Pour Raymond Plasse, le hockey est une affaire de famille. Mais ce père de deux enfants ne craint pas que le comportement des joueurs fasse d'eux de mauvais exemples pour les jeunes, très nombreux au Centre Bell hier après-midi. Son fils cadet, Frédéric, 11 ans, a le visage peint de logos du Canadien et ses yeux s'éclairent à la simple évocation des performances des joueurs du Tricolore. « Ce sont les parents qui sont responsables d'inculquer de bonnes valeurs à leurs enfants, dit M. Plasse. Le hockey, ça reste le hockey. Les enfants ont beaucoup d'autres héros. »

«Ce ne sont peut-être pas les meilleurs modèles de l'heure, ils donnent une image très superficielle de la réussite, nuance la mère de Louka, Anne Godbout. Mais ils n'ont rien fait d'illégal, alors je ne suis pas prête à les juger.»
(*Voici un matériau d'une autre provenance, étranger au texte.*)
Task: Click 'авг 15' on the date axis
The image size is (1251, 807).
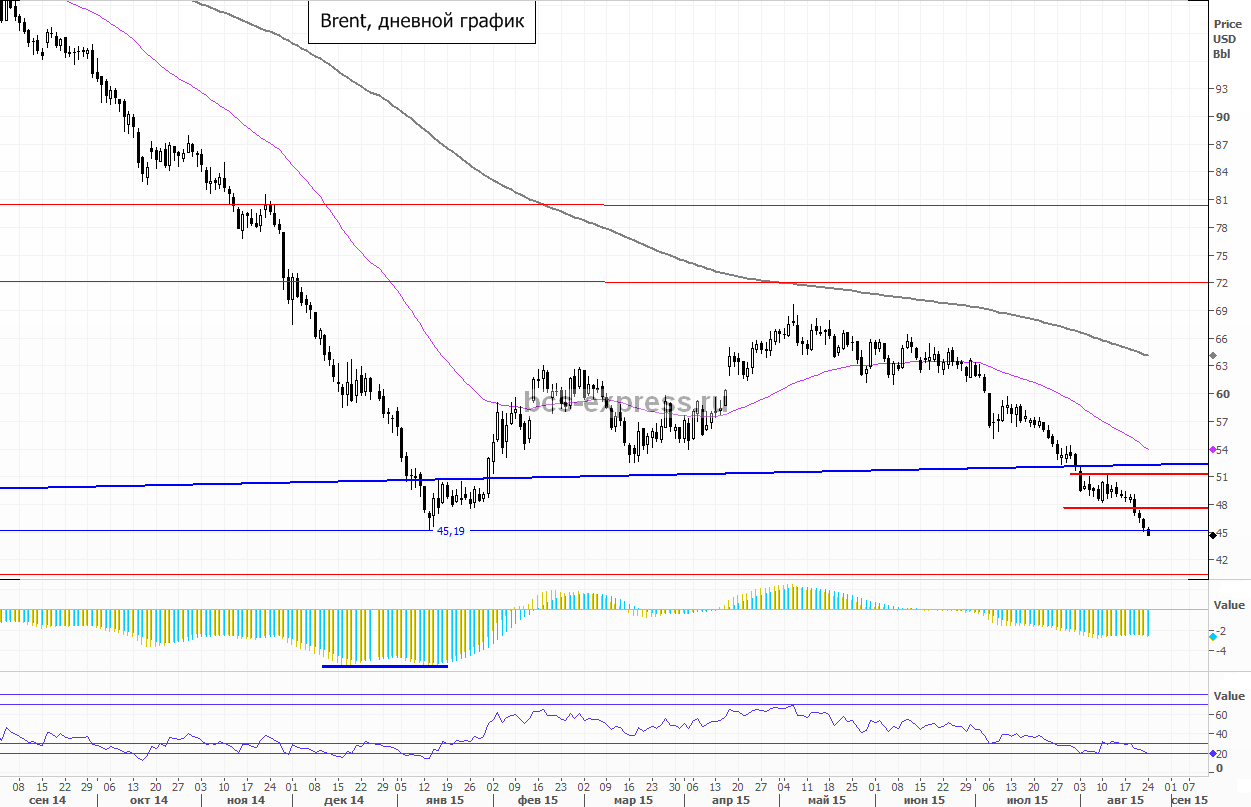Action: point(1125,801)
«Certains joueurs devraient peut-être moins faire la fête, au salaire qu'ils gagnent, dit pour sa part Sophie Couture. Parce que s'ils ne font pas les séries éliminatoires, là, les fans vont être déçus... et la huitième place est très proche.»

«Les médias parleraient beaucoup moins des mauvaises fréquentations des joueurs s'ils étaient meilleurs sur la glace ces temps-ci...» fait observer Simon Lapierre quelques heures avant que le Tricolore l'emporte 5 à 3 contre les Sénateurs d'Ottawa.